It’s a Big World Out There: What to Expect When Travelling Abroad
If you have the means to start travelling internationally, do it. Life is too short to stay in one area your whole life. At one point, you should be willing to leave your comfort zone. Go explore the different cultures, communities, sights, and food other countries have to offer. Sure, the United States is so big that traveling to another state can feel like another country; but nothing beats the thrill of travelling to an entirely new place far away from your own home.
When travelling, thinking about where to go can be the most difficult decision. Luckily for you ExpedReview have reviewed all of the best destinations, so you do not need to research yourself.
Of course, should you find yourself in a different country, expect that the culture and practices that are commonplace in your area may not be the norm in other countries. Here’s what else you should expect when travelling abroad and what you can do to prepare.
Prepare for Long-Haul Flights
If you’ve travelled to other states or nearby countries in North America, you might think you’ve become accustomed to flying. But if you’re going to countries in Asia or Europe, that’s at least a 12-hour flight. Staying in first or business class can make the trip more bearable. Make sure you’re mentally and physically prepared for the trip; especially if you’re cramped in economy.
Make sure your phone, laptop, and tablet are fully charged before boarding the plane. Is your phone is at the stage where the battery is worn out and easily diminishes power? Bring a fully-charged power bank to keep it charging. Be ready with a book to read or a few movies to watch. Though some airlines offer in-flight movies you can watch on a screen.
While most airplane seats can recline, if you’re in a full flight and someone is sitting behind you, it is rude to recline and cramp them even further in your seat. Bring a small pillow and a blanket if you need it to sleep comfortably. Preferably a neck pillow so you can be comfortable sleeping in a sitting position. Dress comfortably but smartly. If you know you’ll have difficulty sleeping, consult a doctor about taking sleeping pills.
Research on the Local Culture
Before travelling abroad, it always helps to research about the country and their practices so that you don’t offend locals. Or aren’t offended by their treatment, and have an easier way navigating the people and the places you’re visiting.
For example, did you know that the Vatican City has a strict dress code? This is especially true in holy places such as St. Peter’s Basilica? Visitors need to dress conservatively. Men and women must not wear sleeveless tops that reveal their chests or midriffs and bottoms that stop above the knees. Their shoes must also be close-toed. In case a visitor shows up with a dress code violation, they may rent a scarf or cloak to wear.
That’s a given, since areas like the Vatican practice a conservative religion. But what about other cultures?
In the US, it is courteous to leave around 15 to 20% of your bill as a tip for good service. If you don’t tip, you’re saying they provided poor service. In Japan, however, it is considered an insult if you leave them a tip, according to InsideJapanTours.com. Japanese people provide good service because they value honor and pride more than they do about money. If you leave them a tip, it’s like you’re saying you pity them because their job doesn’t pay them enough.
To avoid committing social faux passes abroad, do your research on the country’s culture. This will also give you time to learn more about the places you want to visit. This will help you make the most of your international trip.
Avoid “Begpacking” for Money
Foreigners strive to earn a visa to visit the United States. And even fewer tourists are granted to earn the chance to work here. According to Emsylaw.com, foreigners require an employer to sponsor them. Or, if they’re visiting they must have enough money to fund their stay. Other countries may have more lenient laws regarding foreigners working in their country; but foreigners look down on Americans who travel and beg strangers for money to fund their trip.
In fact, it’s earned a derogatory name – “begpacking.” Travelling, especially travelling abroad is a privilege.

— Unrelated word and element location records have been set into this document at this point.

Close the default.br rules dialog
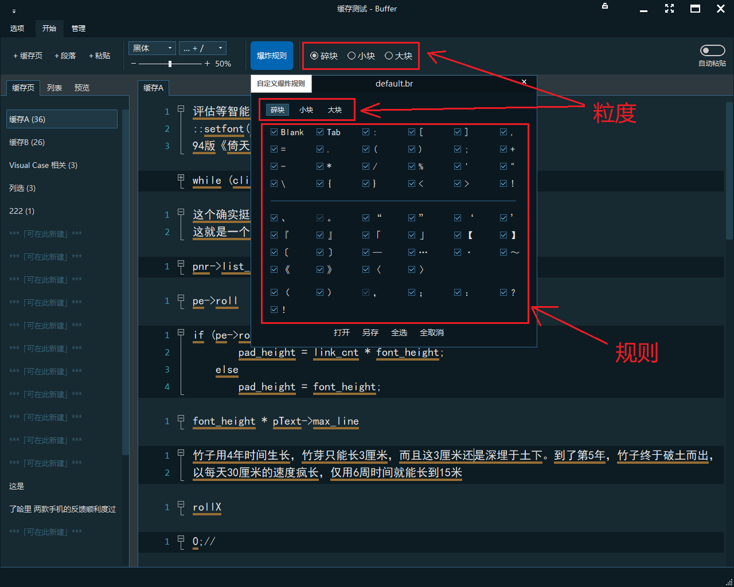Image resolution: width=734 pixels, height=587 pixels. 524,82
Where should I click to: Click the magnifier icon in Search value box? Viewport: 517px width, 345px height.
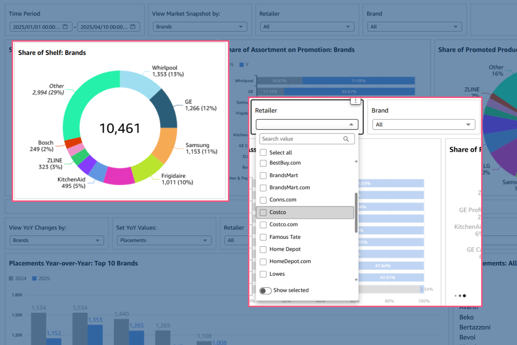(x=346, y=139)
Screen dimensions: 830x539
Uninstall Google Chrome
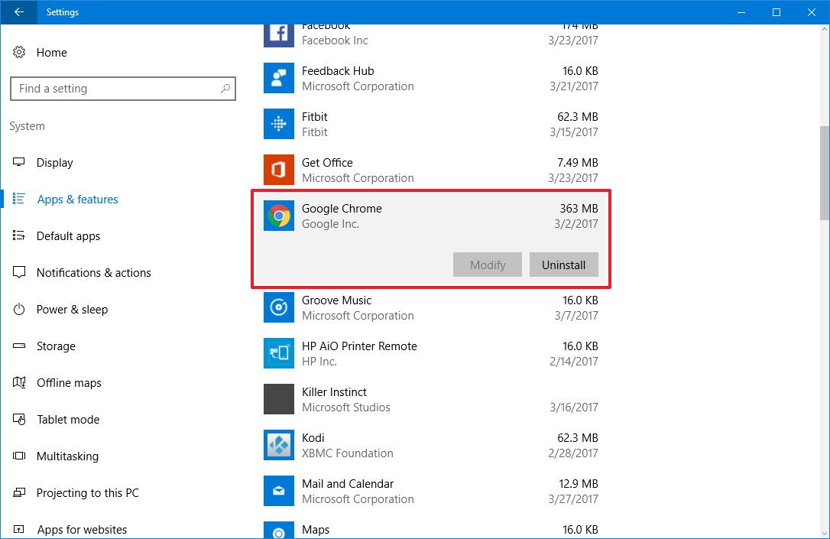(x=563, y=265)
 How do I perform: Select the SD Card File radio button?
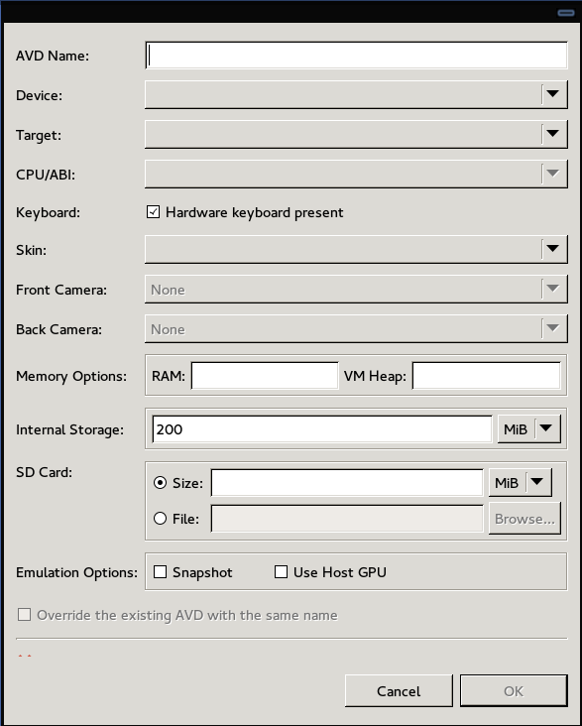tap(161, 519)
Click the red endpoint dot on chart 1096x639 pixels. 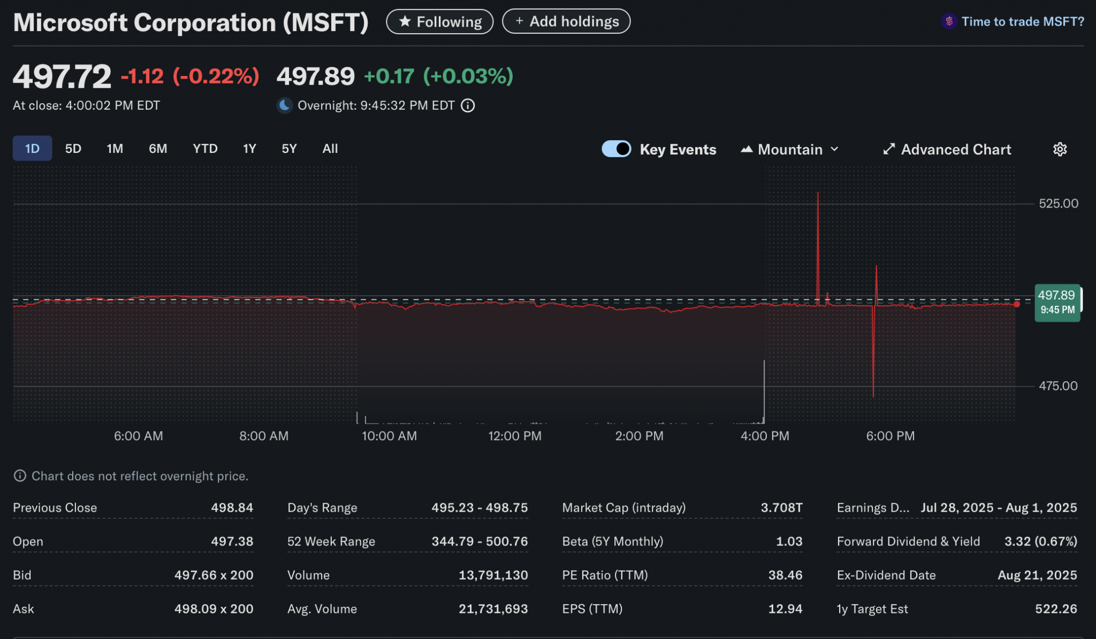(x=1017, y=304)
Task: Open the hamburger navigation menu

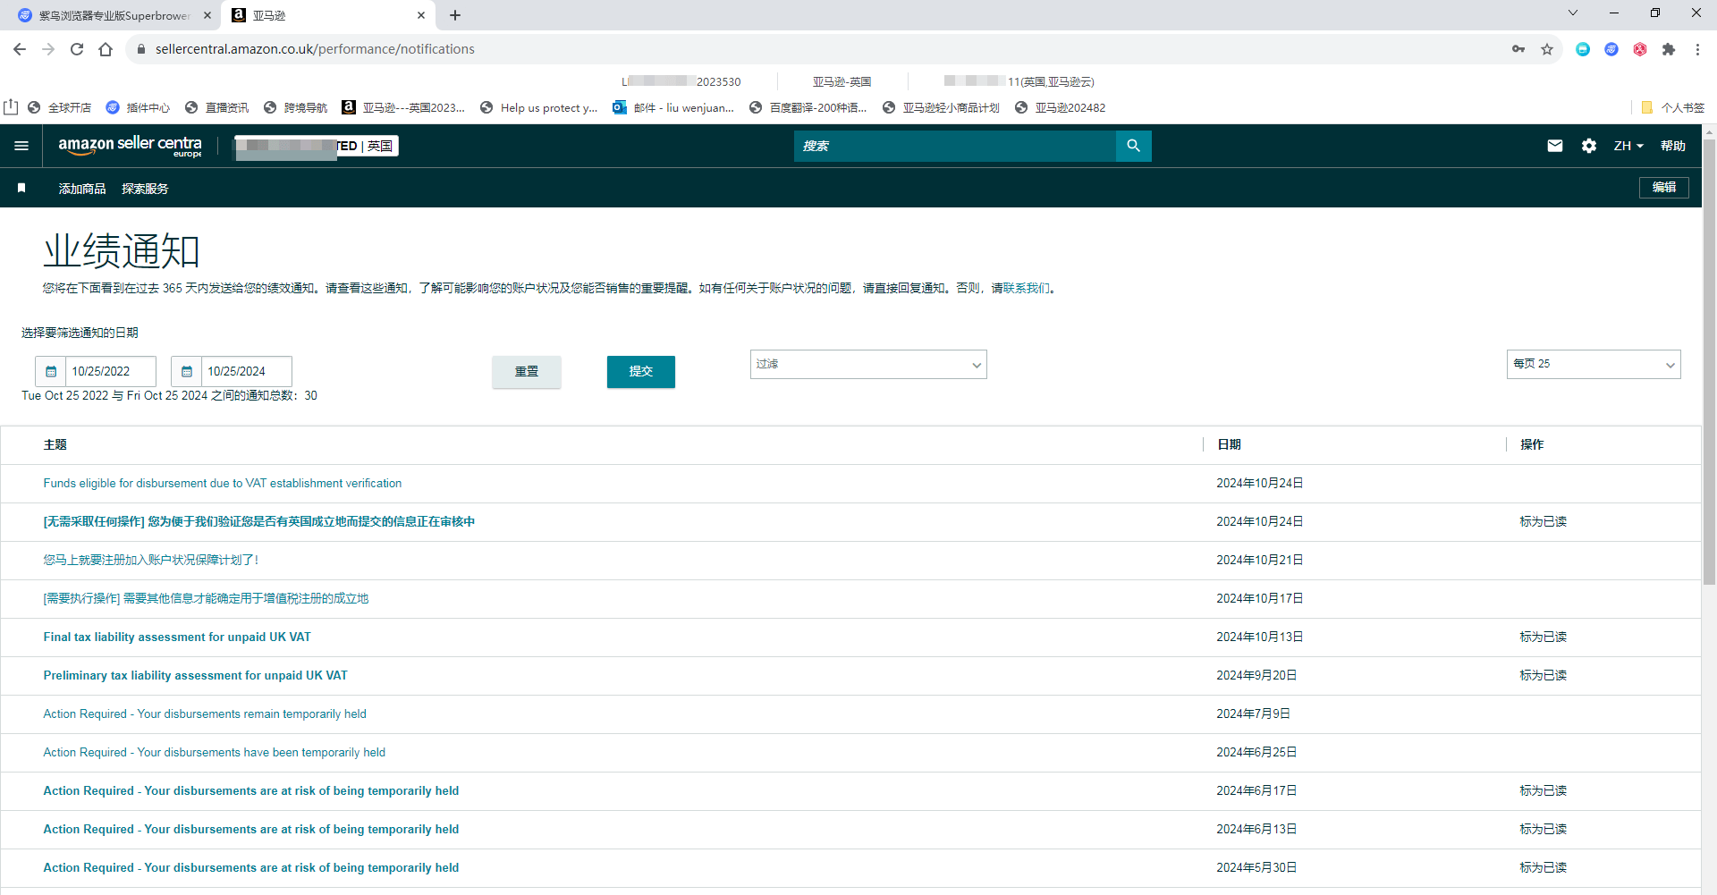Action: [x=21, y=146]
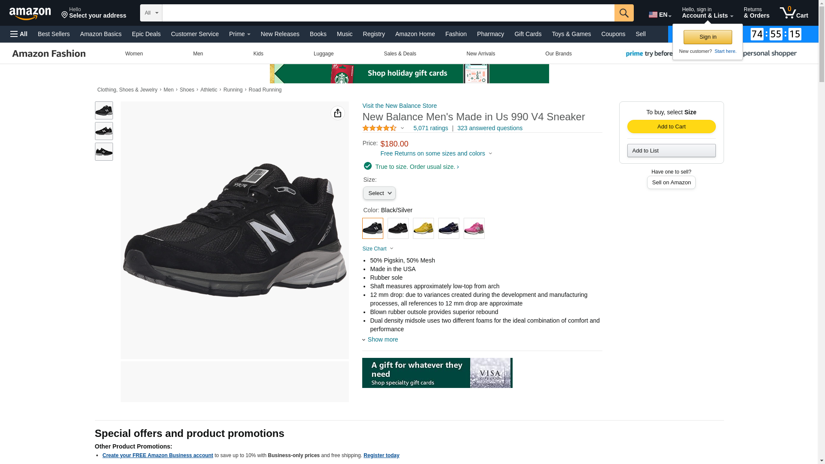The image size is (825, 464).
Task: Click the share icon on product image
Action: [x=337, y=113]
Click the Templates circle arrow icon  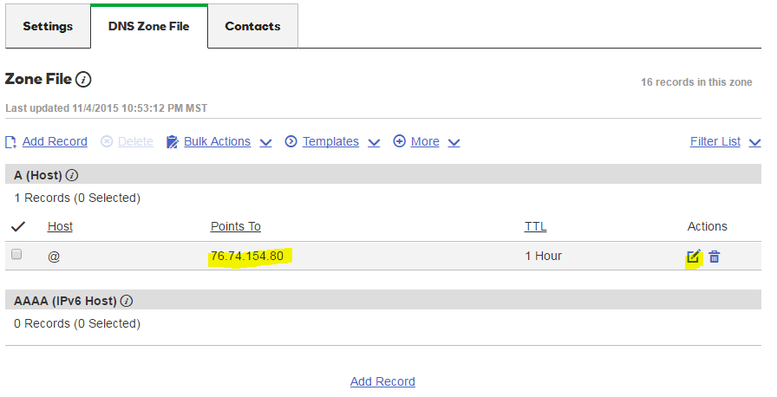point(291,141)
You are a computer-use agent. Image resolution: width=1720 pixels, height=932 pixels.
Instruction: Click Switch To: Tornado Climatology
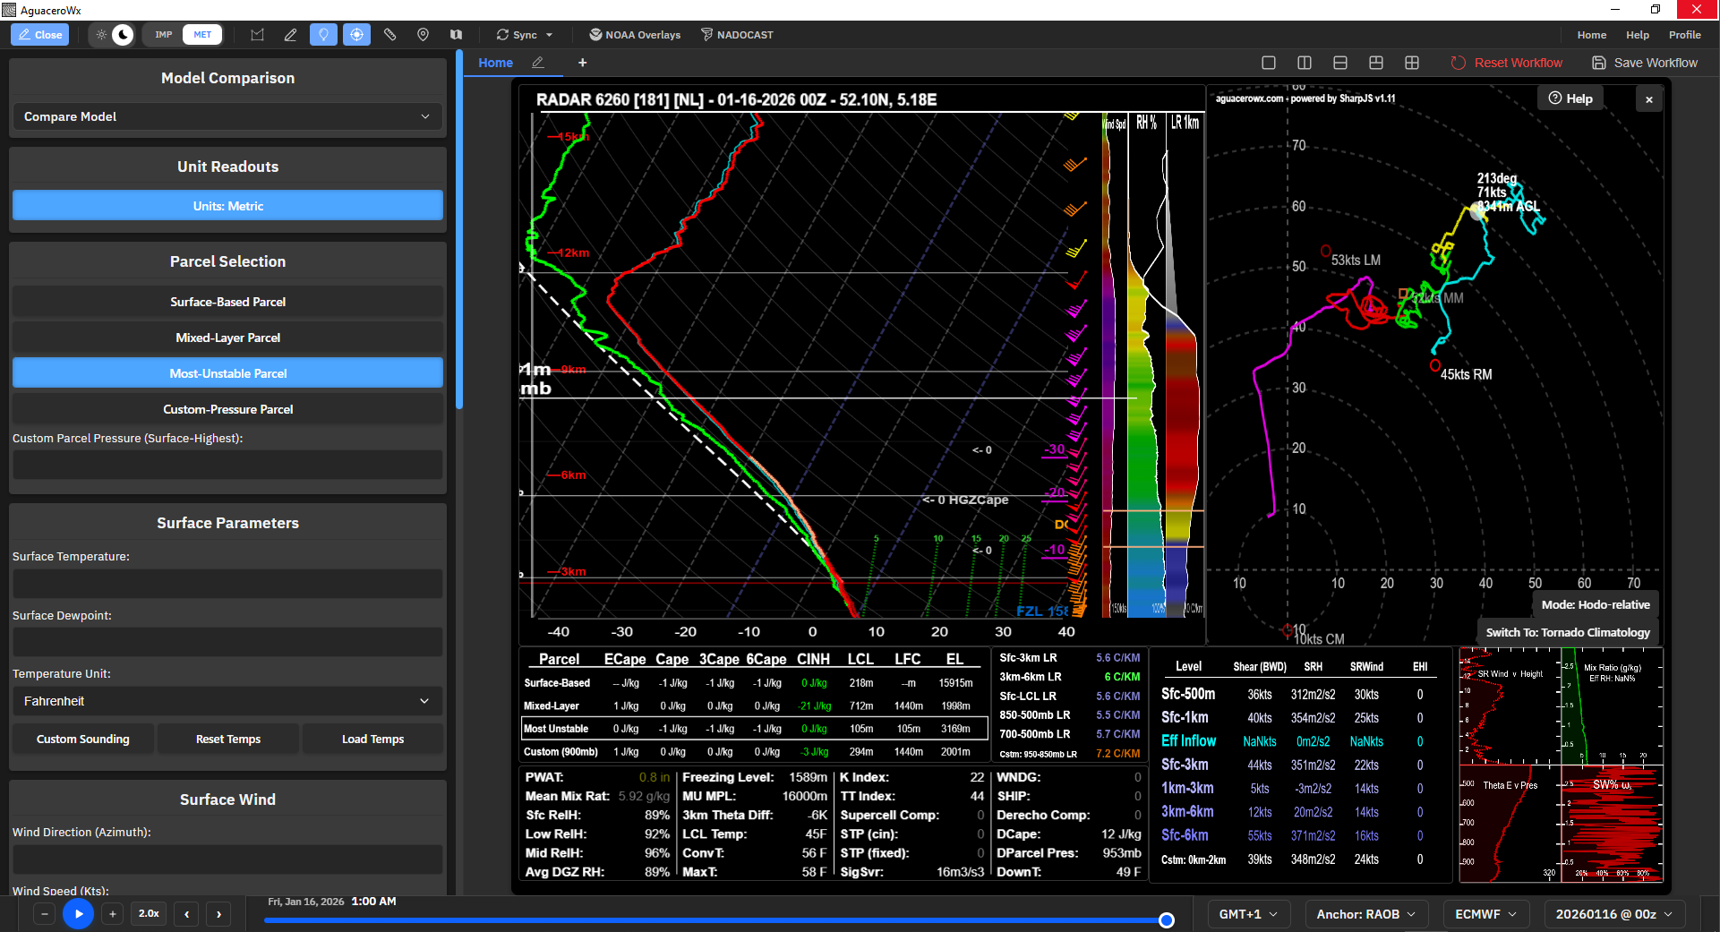pos(1568,632)
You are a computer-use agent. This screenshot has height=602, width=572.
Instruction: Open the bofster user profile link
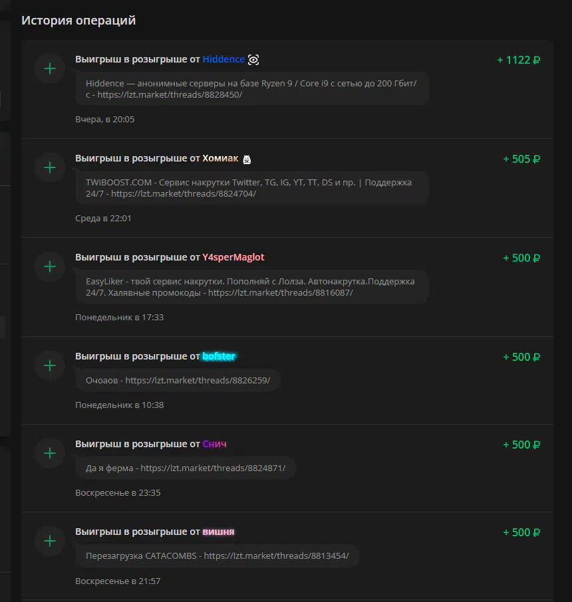pos(219,356)
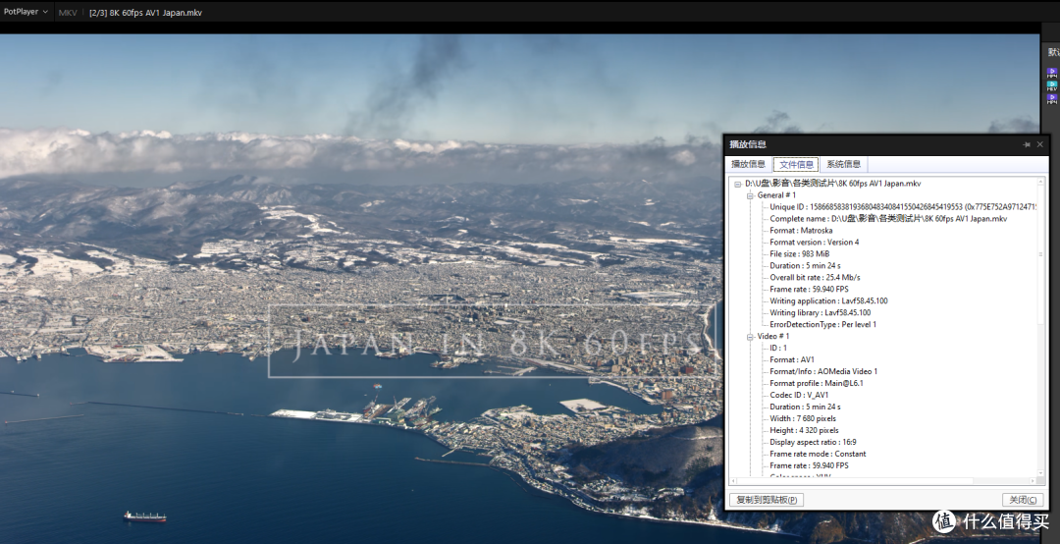Close the 播放信息 dialog with the X icon
Screen dimensions: 1060x544
point(1039,144)
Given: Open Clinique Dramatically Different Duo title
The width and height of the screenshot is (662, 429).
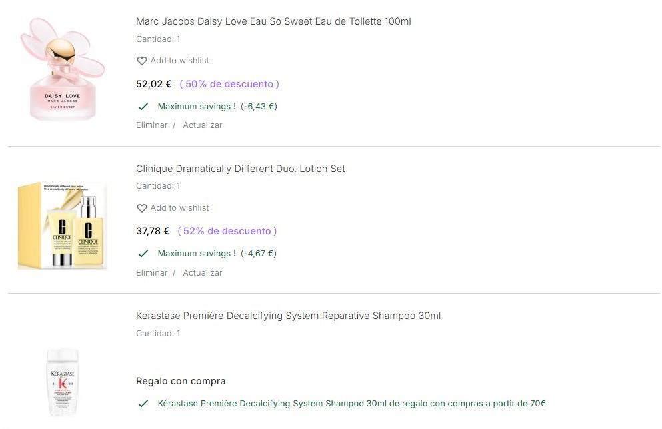Looking at the screenshot, I should pos(241,169).

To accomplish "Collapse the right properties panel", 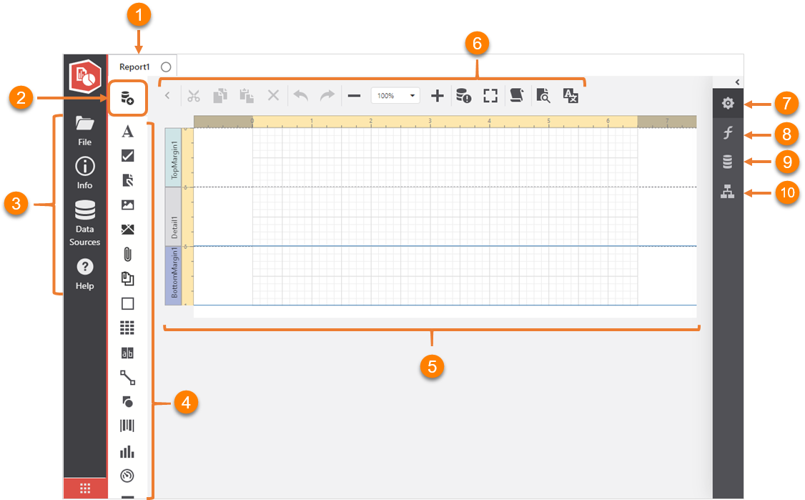I will [x=737, y=81].
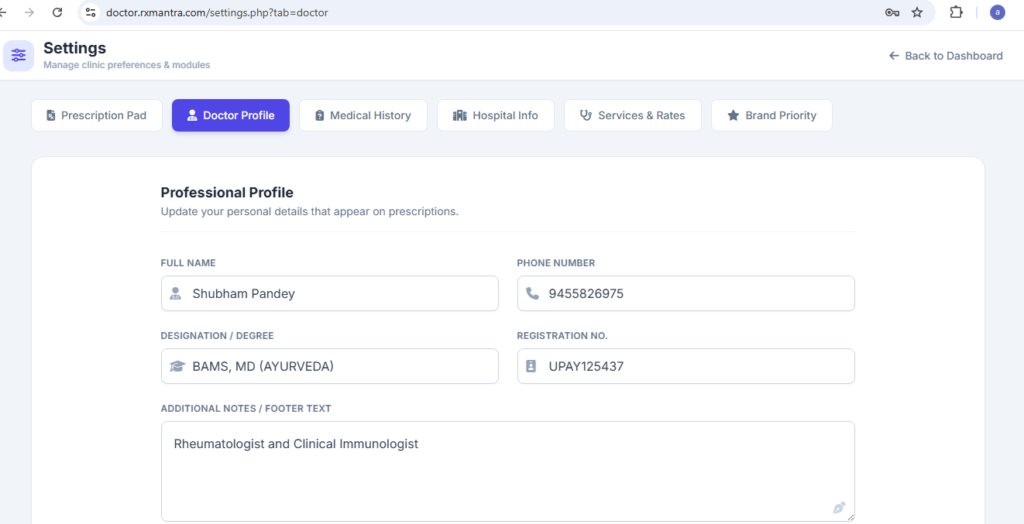Bookmark this page with the star icon
Image resolution: width=1024 pixels, height=524 pixels.
[x=917, y=12]
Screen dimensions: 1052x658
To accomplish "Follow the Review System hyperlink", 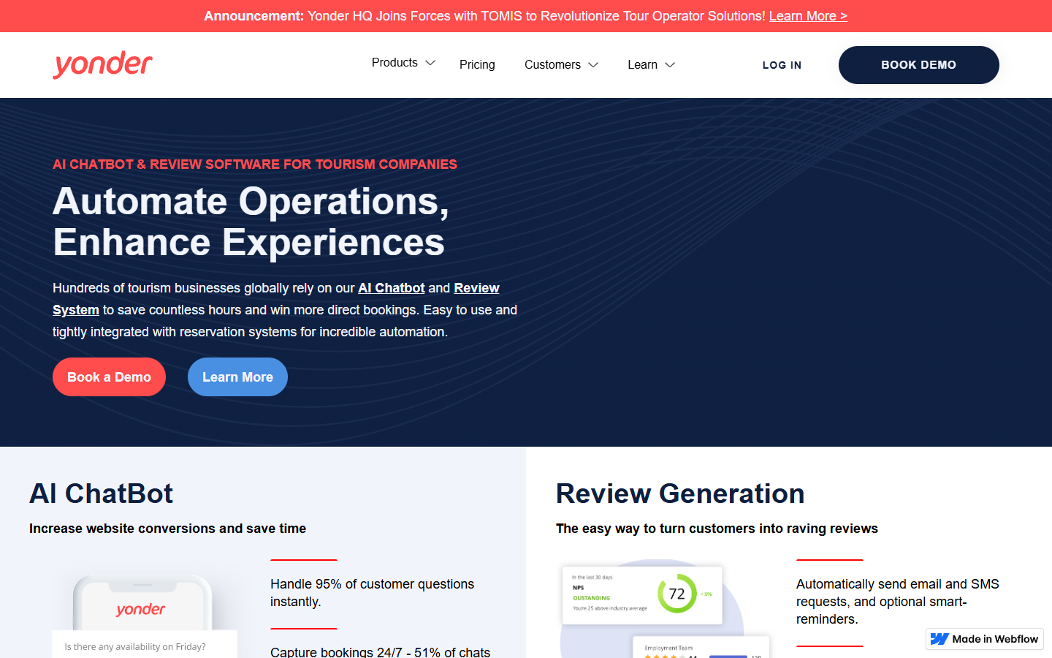I will click(476, 288).
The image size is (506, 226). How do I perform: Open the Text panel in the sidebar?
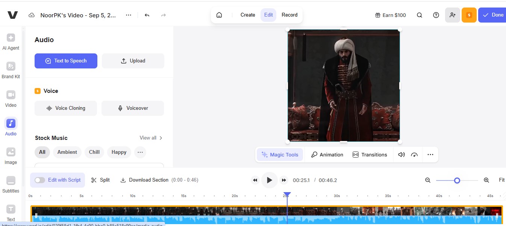click(x=11, y=213)
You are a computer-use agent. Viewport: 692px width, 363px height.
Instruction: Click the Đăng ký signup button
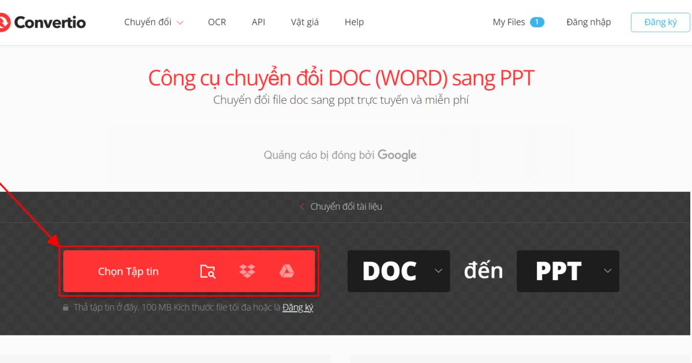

Many Americans end up going to third-world countries and begging locals for freebies, handouts, and money to fund their activities there. If you go to countries like Thailand, you’ll find plenty of Americans on the street selling odds and ends. Some even simply hold out a cardboard sign asking for money without giving anything in return.
If you plan to travel abroad, only do it if you have the financial means to go around. It’s distasteful for to see a person from a developed country go to a developing country and beg for money to fund their leisure. Especially next to poor locals begging for money for everyday necessities. If you consider doing this during your travels, prepare to get dirty looks from locals and fellow tourists who’ll most likely refuse to give you money.
Recognize Social Cues
Remember that you’re travelling abroad. What you consider rude and bad manners in the US may be normal and actually praised in other countries. If you’re travelling for work, for example; Germans prefer to be straightforward, no-nonsense, and blunt. While Italians are more personal and require you to build relationships. French people find it rude to hug someone you just met; since the French consider hugging more intimate than kissing on the cheek.
If the locals remember that their culture and social practices may be different. Once you get past the culture shock, you may end up wanting to get to know these people better.
What country will you visit next? With so many options, be sure to do your research, find a trip that fits your budget, and get ready to experience a whole new world.